What the task asks :: The data below is to be retyped exactly, line by line.

The input ::
##########

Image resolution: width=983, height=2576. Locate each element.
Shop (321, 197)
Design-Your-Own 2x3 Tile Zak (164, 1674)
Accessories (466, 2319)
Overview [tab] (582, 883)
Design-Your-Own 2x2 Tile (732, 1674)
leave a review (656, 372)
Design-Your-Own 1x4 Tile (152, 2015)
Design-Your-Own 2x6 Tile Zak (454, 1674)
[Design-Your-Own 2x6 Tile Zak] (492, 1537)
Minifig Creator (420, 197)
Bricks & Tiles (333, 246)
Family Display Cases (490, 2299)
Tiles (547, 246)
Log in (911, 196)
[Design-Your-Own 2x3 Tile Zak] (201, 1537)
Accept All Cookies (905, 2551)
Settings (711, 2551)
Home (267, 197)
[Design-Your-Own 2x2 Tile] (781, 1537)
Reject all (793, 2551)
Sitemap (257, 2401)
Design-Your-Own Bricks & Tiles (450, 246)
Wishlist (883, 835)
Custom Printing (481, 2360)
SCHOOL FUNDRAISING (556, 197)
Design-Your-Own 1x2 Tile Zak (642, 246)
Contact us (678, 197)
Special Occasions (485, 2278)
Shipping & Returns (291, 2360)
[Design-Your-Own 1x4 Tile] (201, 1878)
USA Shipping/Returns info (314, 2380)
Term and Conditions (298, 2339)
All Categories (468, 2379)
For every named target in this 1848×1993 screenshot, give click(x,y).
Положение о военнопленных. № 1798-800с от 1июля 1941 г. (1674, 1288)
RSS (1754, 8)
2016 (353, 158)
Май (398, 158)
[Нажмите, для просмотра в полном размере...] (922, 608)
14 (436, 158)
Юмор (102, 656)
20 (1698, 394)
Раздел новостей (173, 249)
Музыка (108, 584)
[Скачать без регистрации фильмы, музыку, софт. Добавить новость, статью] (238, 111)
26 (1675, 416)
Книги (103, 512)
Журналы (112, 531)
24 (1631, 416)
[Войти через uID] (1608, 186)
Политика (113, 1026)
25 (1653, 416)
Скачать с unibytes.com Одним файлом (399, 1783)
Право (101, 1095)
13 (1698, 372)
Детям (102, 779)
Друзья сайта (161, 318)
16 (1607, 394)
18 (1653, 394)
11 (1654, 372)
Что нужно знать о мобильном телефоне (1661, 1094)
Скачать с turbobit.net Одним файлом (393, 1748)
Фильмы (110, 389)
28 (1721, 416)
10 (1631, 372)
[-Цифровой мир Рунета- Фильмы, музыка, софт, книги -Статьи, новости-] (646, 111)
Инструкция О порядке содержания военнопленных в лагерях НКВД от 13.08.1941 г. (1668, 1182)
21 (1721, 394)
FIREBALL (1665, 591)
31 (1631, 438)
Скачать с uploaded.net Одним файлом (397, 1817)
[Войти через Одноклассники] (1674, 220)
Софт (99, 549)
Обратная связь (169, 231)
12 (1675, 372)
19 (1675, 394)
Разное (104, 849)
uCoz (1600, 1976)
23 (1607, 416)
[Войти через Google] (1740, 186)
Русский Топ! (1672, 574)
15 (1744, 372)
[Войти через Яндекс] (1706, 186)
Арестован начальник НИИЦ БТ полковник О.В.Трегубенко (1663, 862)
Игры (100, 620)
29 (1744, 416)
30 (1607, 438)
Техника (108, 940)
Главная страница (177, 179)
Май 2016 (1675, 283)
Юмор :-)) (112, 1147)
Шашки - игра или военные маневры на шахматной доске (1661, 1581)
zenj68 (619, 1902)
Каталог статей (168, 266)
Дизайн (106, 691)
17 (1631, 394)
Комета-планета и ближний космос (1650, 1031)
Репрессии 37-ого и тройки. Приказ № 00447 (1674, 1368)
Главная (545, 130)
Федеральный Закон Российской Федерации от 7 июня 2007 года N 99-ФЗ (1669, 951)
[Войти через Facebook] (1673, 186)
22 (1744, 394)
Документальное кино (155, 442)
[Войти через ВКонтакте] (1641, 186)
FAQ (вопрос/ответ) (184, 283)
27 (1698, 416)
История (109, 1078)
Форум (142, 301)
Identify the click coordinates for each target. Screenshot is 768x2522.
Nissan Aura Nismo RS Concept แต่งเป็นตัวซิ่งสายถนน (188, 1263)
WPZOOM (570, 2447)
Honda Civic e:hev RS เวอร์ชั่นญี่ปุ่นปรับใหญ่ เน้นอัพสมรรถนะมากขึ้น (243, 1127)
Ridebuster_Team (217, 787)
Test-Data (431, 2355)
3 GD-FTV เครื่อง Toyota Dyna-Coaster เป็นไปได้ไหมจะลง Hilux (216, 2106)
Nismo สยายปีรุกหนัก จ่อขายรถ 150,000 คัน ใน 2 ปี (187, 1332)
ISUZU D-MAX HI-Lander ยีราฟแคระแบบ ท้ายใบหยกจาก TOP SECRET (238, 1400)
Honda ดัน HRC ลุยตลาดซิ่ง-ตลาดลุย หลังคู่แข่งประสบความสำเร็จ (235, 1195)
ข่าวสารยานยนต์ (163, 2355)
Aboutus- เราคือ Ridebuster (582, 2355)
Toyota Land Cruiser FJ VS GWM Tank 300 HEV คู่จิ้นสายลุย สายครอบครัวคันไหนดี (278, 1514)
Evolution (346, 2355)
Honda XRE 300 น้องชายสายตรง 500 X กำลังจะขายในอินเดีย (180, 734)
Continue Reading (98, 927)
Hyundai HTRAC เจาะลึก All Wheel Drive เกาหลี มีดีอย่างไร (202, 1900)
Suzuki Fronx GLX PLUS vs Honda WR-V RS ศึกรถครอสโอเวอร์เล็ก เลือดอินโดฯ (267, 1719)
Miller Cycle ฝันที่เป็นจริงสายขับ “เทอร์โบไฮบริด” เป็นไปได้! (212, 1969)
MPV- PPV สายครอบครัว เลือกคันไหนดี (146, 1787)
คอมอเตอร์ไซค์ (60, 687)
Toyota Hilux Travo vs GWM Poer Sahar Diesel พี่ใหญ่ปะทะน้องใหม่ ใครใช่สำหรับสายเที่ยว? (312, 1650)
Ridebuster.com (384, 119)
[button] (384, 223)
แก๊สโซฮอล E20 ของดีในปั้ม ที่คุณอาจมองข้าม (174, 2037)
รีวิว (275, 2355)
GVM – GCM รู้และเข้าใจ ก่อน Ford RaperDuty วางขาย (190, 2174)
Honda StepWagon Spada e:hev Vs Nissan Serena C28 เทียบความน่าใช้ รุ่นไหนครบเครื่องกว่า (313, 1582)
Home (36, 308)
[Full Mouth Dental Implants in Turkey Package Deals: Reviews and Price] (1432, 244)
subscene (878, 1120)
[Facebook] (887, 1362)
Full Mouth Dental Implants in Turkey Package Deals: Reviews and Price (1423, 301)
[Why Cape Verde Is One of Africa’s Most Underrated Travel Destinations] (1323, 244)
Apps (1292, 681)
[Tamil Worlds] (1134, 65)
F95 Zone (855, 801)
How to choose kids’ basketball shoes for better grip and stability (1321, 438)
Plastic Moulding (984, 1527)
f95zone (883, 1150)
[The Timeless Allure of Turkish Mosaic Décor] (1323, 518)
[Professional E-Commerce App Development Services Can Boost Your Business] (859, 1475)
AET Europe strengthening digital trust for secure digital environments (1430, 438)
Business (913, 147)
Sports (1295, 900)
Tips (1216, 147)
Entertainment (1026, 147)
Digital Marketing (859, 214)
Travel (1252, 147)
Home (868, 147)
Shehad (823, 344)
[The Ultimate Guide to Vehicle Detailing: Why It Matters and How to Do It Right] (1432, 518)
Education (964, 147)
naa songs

##########

Your response ::
Image resolution: width=983, height=2576. Locate each element.
Shop (321, 197)
Design-Your-Own 2x3 Tile Zak (164, 1674)
Accessories (466, 2319)
Overview [tab] (582, 883)
Design-Your-Own 2x2 Tile (732, 1674)
leave a review (656, 372)
Design-Your-Own 1x4 Tile (152, 2015)
Design-Your-Own 2x6 Tile Zak (454, 1674)
[Design-Your-Own 2x6 Tile Zak] (492, 1537)
Minifig Creator (420, 197)
Bricks & Tiles (333, 246)
Family Display Cases (490, 2299)
Tiles (547, 246)
Log in (911, 196)
[Design-Your-Own 2x3 Tile Zak] (201, 1537)
Accept All Cookies (905, 2551)
Settings (711, 2551)
Home (267, 197)
[Design-Your-Own 2x2 Tile] (781, 1537)
Reject all (793, 2551)
Sitemap (257, 2401)
Design-Your-Own Bricks & Tiles (450, 246)
Wishlist (883, 835)
Custom Printing (481, 2360)
SCHOOL FUNDRAISING (556, 197)
Design-Your-Own 1x2 Tile Zak (642, 246)
Contact us (678, 197)
Special Occasions (485, 2278)
Shipping & Returns (291, 2360)
[Design-Your-Own 1x4 Tile] (201, 1878)
USA Shipping/Returns info (314, 2380)
Term and Conditions (298, 2339)
All Categories (468, 2379)
For every named target in this 1848×1993 screenshot, give click(x,y).
Положение о военнопленных. № 1798-800с от 1июля 1941 г. (1674, 1288)
RSS (1754, 8)
2016 (353, 158)
Май (398, 158)
[Нажмите, для просмотра в полном размере...] (922, 608)
14 (436, 158)
Юмор (102, 656)
20 (1698, 394)
Раздел новостей (173, 249)
Музыка (108, 584)
[Скачать без регистрации фильмы, музыку, софт. Добавить новость, статью] (238, 111)
26 (1675, 416)
Книги (103, 512)
Журналы (112, 531)
24 (1631, 416)
[Войти через uID] (1608, 186)
Политика (113, 1026)
25 (1653, 416)
Скачать с unibytes.com Одним файлом (399, 1783)
Право (101, 1095)
13 (1698, 372)
Детям (102, 779)
Друзья сайта (161, 318)
16 (1607, 394)
18 (1653, 394)
11 (1654, 372)
Что нужно знать о мобильном телефоне (1661, 1094)
Скачать с turbobit.net Одним файлом (393, 1748)
Фильмы (110, 389)
28 (1721, 416)
10 (1631, 372)
[-Цифровой мир Рунета- Фильмы, музыка, софт, книги -Статьи, новости-] (646, 111)
Инструкция О порядке содержания военнопленных в лагерях НКВД от 13.08.1941 г. (1668, 1182)
21 (1721, 394)
FIREBALL (1665, 591)
31 (1631, 438)
Скачать с uploaded.net Одним файлом (397, 1817)
[Войти через Одноклассники] (1674, 220)
Софт (99, 549)
Обратная связь (169, 231)
12 (1675, 372)
19 (1675, 394)
Разное (104, 849)
uCoz (1600, 1976)
23 (1607, 416)
[Войти через Google] (1740, 186)
Русский Топ! (1672, 574)
15 (1744, 372)
[Войти через Яндекс] (1706, 186)
Арестован начальник НИИЦ БТ полковник О.В.Трегубенко (1663, 862)
Игры (100, 620)
29 (1744, 416)
30 (1607, 438)
Техника (108, 940)
Главная страница (177, 179)
Май 2016 (1675, 283)
Юмор :-)) (112, 1147)
Шашки - игра или военные маневры на шахматной доске (1661, 1581)
zenj68 (619, 1902)
Каталог статей (168, 266)
Дизайн (106, 691)
17 (1631, 394)
Комета-планета и ближний космос (1650, 1031)
Репрессии 37-ого и тройки. Приказ № 00447 (1674, 1368)
Главная (545, 130)
Федеральный Закон Российской Федерации от 7 июня 2007 года N 99-ФЗ (1669, 951)
[Войти через Facebook] (1673, 186)
22 (1744, 394)
Документальное кино (155, 442)
[Войти через ВКонтакте] (1641, 186)
FAQ (вопрос/ответ) (184, 283)
27 (1698, 416)
История (109, 1078)
Форум (142, 301)
Identify the click coordinates for each target. Screenshot is 768x2522.
Nissan Aura Nismo RS Concept แต่งเป็นตัวซิ่งสายถนน (188, 1263)
WPZOOM (570, 2447)
Honda Civic e:hev RS เวอร์ชั่นญี่ปุ่นปรับใหญ่ เน้นอัพสมรรถนะมากขึ้น (243, 1127)
Ridebuster_Team (217, 787)
Test-Data (431, 2355)
3 GD-FTV เครื่อง Toyota Dyna-Coaster เป็นไปได้ไหมจะลง Hilux (216, 2106)
Nismo สยายปีรุกหนัก จ่อขายรถ 150,000 คัน ใน 2 ปี (187, 1332)
ISUZU D-MAX HI-Lander ยีราฟแคระแบบ ท้ายใบหยกจาก TOP SECRET (238, 1400)
Honda ดัน HRC ลุยตลาดซิ่ง-ตลาดลุย หลังคู่แข่งประสบความสำเร็จ (235, 1195)
ข่าวสารยานยนต์ (163, 2355)
Aboutus- เราคือ Ridebuster (582, 2355)
Toyota Land Cruiser FJ VS GWM Tank 300 HEV คู่จิ้นสายลุย สายครอบครัวคันไหนดี (278, 1514)
Evolution (346, 2355)
Honda XRE 300 น้องชายสายตรง 500 X กำลังจะขายในอินเดีย (180, 734)
Continue Reading (98, 927)
Hyundai HTRAC เจาะลึก All Wheel Drive เกาหลี มีดีอย่างไร (202, 1900)
Suzuki Fronx GLX PLUS vs Honda WR-V RS ศึกรถครอสโอเวอร์เล็ก เลือดอินโดฯ (267, 1719)
Miller Cycle ฝันที่เป็นจริงสายขับ “เทอร์โบไฮบริด” เป็นไปได้! (212, 1969)
MPV- PPV สายครอบครัว เลือกคันไหนดี (146, 1787)
คอมอเตอร์ไซค์ (60, 687)
Toyota Hilux Travo vs GWM Poer Sahar Diesel พี่ใหญ่ปะทะน้องใหม่ ใครใช่สำหรับสายเที่ยว? (312, 1650)
Ridebuster.com (384, 119)
[button] (384, 223)
แก๊สโซฮอล E20 ของดีในปั้ม ที่คุณอาจมองข้าม (174, 2037)
รีวิว (275, 2355)
GVM – GCM รู้และเข้าใจ ก่อน Ford RaperDuty วางขาย (190, 2174)
Honda StepWagon Spada e:hev Vs Nissan Serena C28 เทียบความน่าใช้ รุ่นไหนครบเครื่องกว่า (313, 1582)
Home (36, 308)
[Full Mouth Dental Implants in Turkey Package Deals: Reviews and Price] (1432, 244)
subscene (878, 1120)
[Facebook] (887, 1362)
Full Mouth Dental Implants in Turkey Package Deals: Reviews and Price (1423, 301)
[Why Cape Verde Is One of Africa’s Most Underrated Travel Destinations] (1323, 244)
Apps (1292, 681)
[Tamil Worlds] (1134, 65)
F95 Zone (855, 801)
How to choose kids’ basketball shoes for better grip and stability (1321, 438)
Plastic Moulding (984, 1527)
f95zone (883, 1150)
[The Timeless Allure of Turkish Mosaic Décor] (1323, 518)
[Professional E-Commerce App Development Services Can Boost Your Business] (859, 1475)
AET Europe strengthening digital trust for secure digital environments (1430, 438)
Business (913, 147)
Sports (1295, 900)
Tips (1216, 147)
Entertainment (1026, 147)
Digital Marketing (859, 214)
Travel (1252, 147)
Home (868, 147)
Shehad (823, 344)
[The Ultimate Guide to Vehicle Detailing: Why It Matters and How to Do It Right] (1432, 518)
Education (964, 147)
naa songs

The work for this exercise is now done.